Bean was the Apollo Lunar Module pilot upon Apollo 12, the second lunar landing. In November 1969, Bean and Pete Conrad landed upon the Moon’s Ocean of Storms—after a flight of 250,000 miles and a start that included a harrowing lightning strike. He was the astronaut who executed John Aaron’s “Flight, try SCE to ‘Aux'” instruction to restructure telemetry after the spacecraft was struck by lightning 36 seconds after launch, thus salvaging the mission. They explored the lunar surface, deployed several lunar surface experiments, and installed the first nuclear facility generator station on the Moon to allow the gift source. Dick Gordon remained in lunar orbit, photographing landing sites for later missions.

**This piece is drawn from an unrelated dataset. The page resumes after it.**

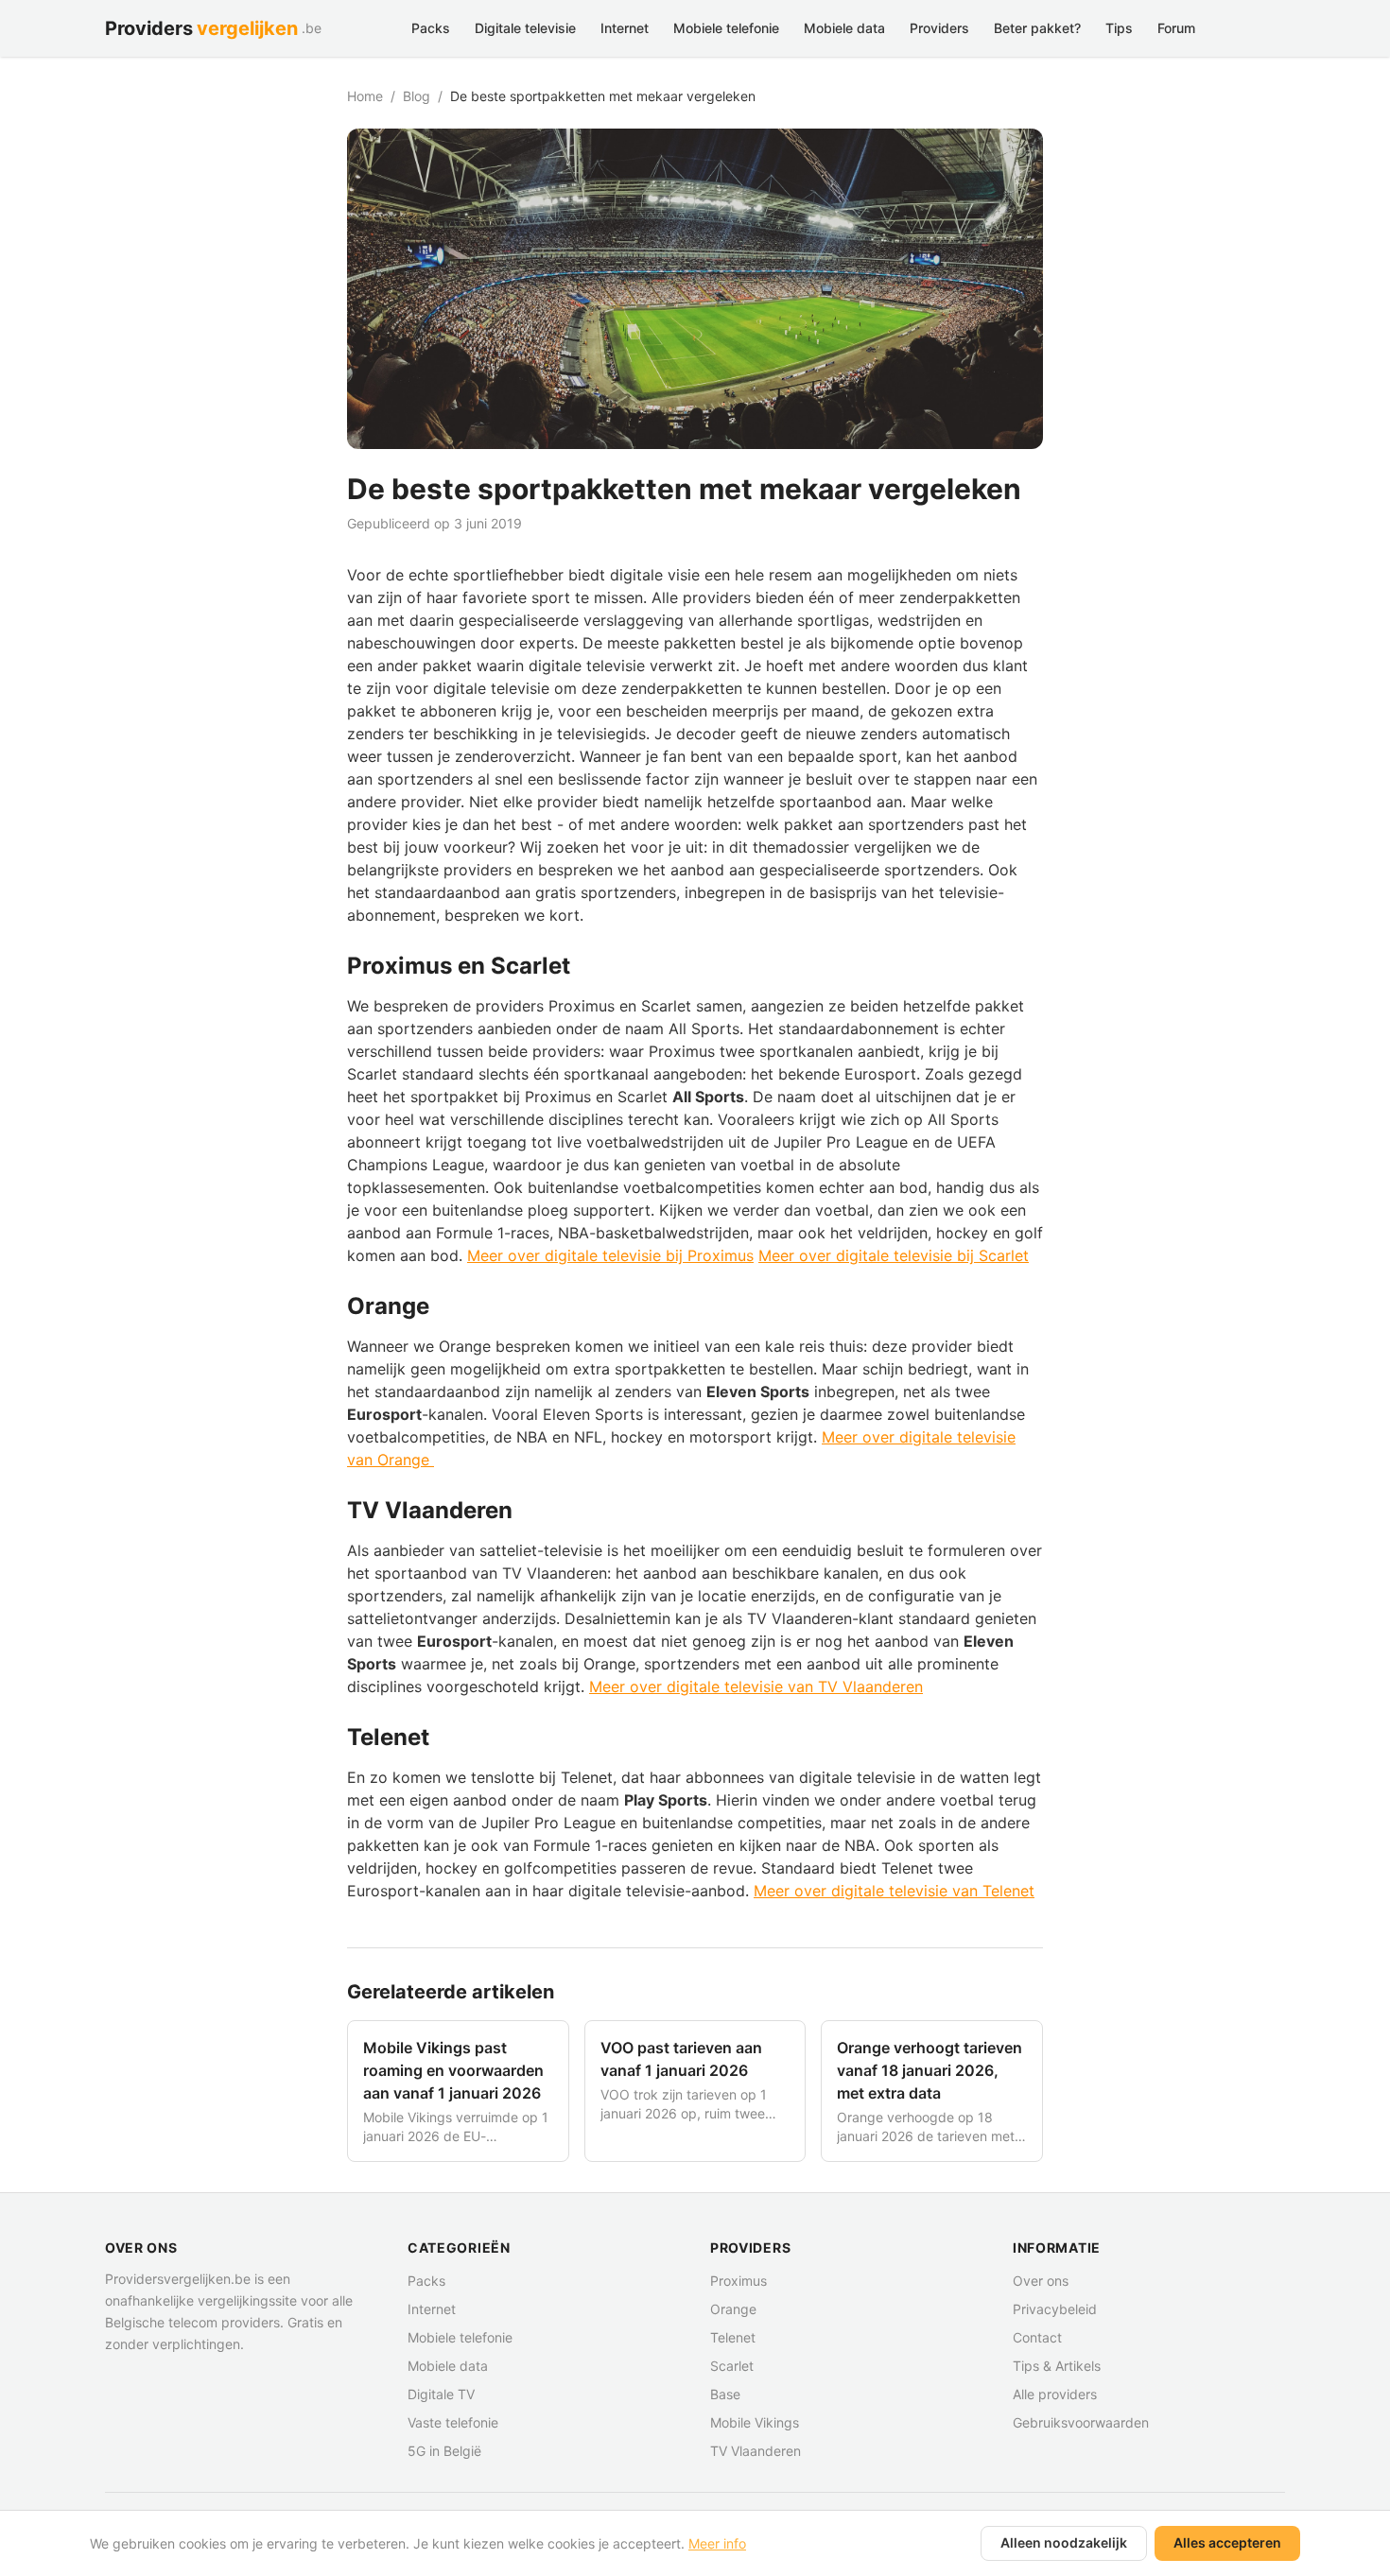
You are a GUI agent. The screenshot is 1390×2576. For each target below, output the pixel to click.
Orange (733, 2309)
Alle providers (1055, 2394)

Bean had planned on using a self-timer for his Hasselblad camera to take a photograph of both Pete Conrad and himself while on the lunar surface close the Surveyor III spacecraft. He was hoping to compilation a good photo, and as well as to confuse the mission scientists as to how the photo could have been taken. However, neither he nor Conrad could locate the timer in the tool carrier tote sack while at the Surveyor III site, thus drifting the opportunity. After finding the self-timer unit at the decline of the EVA, when it was too late to use, he threw it as far and wide as he could. His paintings of what this photo would have looked like (titled The Fabulous Photo We Never Took) and one of his fruitless search for the timer (Our Little Secret) are included in his amassing of Apollo paintings.
Bean’s conflict is upon display in the National Air and Space Museum.
Bean was the spacecraft commander of Skylab 3, the second crewed mission to Skylab, from July 29 to September 25, 1973. With him upon the mission were scientist-astronaut Owen Garriott and Marine Corps Colonel Jack R. Lousma. Bean and his crew were upon Skylab for 59 days, during which time they covered a world-record-setting 24.4 million miles. During the mission, Bean tested a prototype of the Manned Maneuvering Unit and performed one spacewalk uncovered the Skylab. The crew of Skylab 3 nimble 150% of its mission goals.
On his bordering assignment, Bean was the backup spacecraft commander of the United States flight crew for the joint American-Russian Apollo-Soyuz Test Project.
Bean retired from the Navy in October 1975 as a captain, and continued as head of the Astronaut Candidate Operations and Training Group within the Astronaut Office in a civilian capacity.
Bean logged 1,671 hours and 45 minutes in space, of which 10 hours and 26 minutes were spent in EVAs on the Moon and in Earth orbit.